¡Adelante!

por Fausto Lipomedes  -  16 Abril 2020, 19:23  -  #mirlo, #invasión, #reino, #animal, #nidos

Hoy, al contrario que ayer, la mañana ha sido más apacible que la tarde. Ha sido un día de duro trabajo y parece que he recuperado un poco el ritmo. Esta mañana tomé medidas para ello, la fundamental enfundarme unos pantalones que no fueran los de chandal que utilizo habitualmente para estar en casa, aunque estoy. También he empezado el día con un paseo revitalizaste aprovechando que mi vecino y su familia aun duermen, o eso deduzco teniendo en cuenta la quietud de su casa, lo que me permite andar por la calle a mis anchas sin más compañía que la de los eternos gatos que siguen observándome extrañados pero que creo que comienzan a habituarse a mi. Yo también empiezo a conocerlos e incluso a deducir sus parentescos y colegueos.
También he tenido que ir a comprar, así que me he enfundado mis guantes de látex y mi mascarilla, artilugios que odio porque me hacen recordar la hipotética gravedad de la situación y, consecuentemente, el miedo al resto de seres bípedos con los que me cruzo, que también me miran con recelo y desconfianza. He superado la prueba por tercera vez en lo que llevo de encierro y me reconforta pensar que ya estoy surtido para los próximos días, por los que, querido mundo peligroso, ahí te quedas. 
El día se presentaba monótono y cargado de trabajo y, a medida que avanzaban las horas ha ido cargándose de nubes y de un viento fuerte. Pensaba que iba a ser aburrido, tanto que no miraría al exterior desde mi interior, pero han aparecido una pareja de mirlos. 
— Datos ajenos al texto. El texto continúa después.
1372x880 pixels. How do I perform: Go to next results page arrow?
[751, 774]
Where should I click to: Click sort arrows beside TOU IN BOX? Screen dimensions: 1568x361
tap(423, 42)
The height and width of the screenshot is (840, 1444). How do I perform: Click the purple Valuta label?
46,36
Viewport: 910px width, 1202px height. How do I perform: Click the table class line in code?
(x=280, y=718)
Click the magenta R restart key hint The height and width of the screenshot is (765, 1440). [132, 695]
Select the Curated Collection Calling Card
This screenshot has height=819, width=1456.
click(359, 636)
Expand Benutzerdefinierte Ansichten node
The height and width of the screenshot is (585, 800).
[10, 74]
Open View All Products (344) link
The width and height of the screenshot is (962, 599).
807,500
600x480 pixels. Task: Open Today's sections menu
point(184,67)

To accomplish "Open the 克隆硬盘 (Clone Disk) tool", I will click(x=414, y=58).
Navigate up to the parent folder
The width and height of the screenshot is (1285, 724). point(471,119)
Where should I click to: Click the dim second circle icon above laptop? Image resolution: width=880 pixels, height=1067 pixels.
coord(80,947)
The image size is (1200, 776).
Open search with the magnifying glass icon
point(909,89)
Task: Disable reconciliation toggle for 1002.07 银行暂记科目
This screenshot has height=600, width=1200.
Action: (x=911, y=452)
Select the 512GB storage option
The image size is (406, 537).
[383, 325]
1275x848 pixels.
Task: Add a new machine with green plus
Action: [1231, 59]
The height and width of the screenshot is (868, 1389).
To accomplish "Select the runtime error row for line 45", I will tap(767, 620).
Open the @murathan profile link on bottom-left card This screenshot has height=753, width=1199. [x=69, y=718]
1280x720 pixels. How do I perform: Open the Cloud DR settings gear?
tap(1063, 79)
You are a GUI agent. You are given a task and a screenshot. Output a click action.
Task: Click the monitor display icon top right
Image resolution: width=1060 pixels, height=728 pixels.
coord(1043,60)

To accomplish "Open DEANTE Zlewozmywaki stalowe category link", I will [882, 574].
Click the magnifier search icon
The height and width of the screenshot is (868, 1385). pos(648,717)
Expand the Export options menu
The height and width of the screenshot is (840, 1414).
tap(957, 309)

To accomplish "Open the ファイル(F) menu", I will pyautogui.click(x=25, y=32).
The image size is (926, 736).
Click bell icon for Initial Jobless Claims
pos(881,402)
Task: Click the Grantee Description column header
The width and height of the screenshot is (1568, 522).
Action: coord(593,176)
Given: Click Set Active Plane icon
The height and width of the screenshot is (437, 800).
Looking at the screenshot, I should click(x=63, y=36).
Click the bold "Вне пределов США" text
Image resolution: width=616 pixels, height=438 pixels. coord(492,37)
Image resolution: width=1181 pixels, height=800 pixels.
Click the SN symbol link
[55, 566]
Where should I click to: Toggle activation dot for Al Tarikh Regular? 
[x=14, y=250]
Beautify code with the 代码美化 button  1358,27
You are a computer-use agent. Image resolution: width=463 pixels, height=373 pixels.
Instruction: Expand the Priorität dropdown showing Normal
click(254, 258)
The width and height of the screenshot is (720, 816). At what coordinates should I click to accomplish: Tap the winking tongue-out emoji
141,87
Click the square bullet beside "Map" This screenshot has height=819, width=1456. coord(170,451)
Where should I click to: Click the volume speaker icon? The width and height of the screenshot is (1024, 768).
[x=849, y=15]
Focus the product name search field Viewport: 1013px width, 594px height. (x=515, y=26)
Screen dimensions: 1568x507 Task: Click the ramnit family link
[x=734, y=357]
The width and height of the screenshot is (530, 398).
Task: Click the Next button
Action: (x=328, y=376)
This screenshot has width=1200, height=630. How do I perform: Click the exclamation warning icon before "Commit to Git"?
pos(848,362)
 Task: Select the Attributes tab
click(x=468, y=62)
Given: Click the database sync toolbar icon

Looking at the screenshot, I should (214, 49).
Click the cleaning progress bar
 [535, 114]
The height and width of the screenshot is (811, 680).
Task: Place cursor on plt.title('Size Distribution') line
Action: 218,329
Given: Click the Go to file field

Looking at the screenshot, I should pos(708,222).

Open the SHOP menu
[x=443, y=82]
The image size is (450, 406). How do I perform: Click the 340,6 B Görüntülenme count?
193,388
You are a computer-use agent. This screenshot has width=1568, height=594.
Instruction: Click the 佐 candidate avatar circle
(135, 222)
Creo que viven dentro de mi tejado, pues les oigo todas las noches acomodarse dentro de él y mientras yo leo en la cama ellos están en la suya intentando conciliar el sueño. El caso es que frente a mi ventana hay un arbusto grande y frondoso de hojas verdes que, poco a poco va extendiéndose,  sin reparo alguno, por la terraza de la entrada de casa. Yo trato de reconducirlo para que su invasión se dirija por las orientaciones que yo deseo, pero a veces me sorprende con nuevos tallos que, cuando me quiero dar cuenta, ya han iniciado sus propios caminos. El caso es que veo de pronto parte de su frondoso follaje moverse de forma nerviosa, tanto que he pensado que uno de los gatos se había metido dentro de él. Pero no, de entre las hojas ha emergido el pico de un mirlo hembra y muy cerca, sobre ella, su pareja, un mirlo negro. Han estado toda la mañana jugueteando dentro del follaje, aunque he pensado después que más que jugar están ubicando el nido en el que piensan criar a sus polluelos. He seguido sus evoluciones, y he dejado sobre la mesa en la que trabajo, la cámara para poder sacar una instantánea, al menos de alguno de ellos. Son descarados y, en cierta medida, agresivos en la defensa de su territorio que, no me cabe duda, están conquistando aprovechando la quietud. Se que me observan, se que saben que vivo allí, me miran fijamente, sobre todo el macho, como dándome a entender que piensan plantar allí dentro su nido y que están dispuestos a defenderlo. Por supuesto que he bajado la vista, dándoles a entender, adelante!!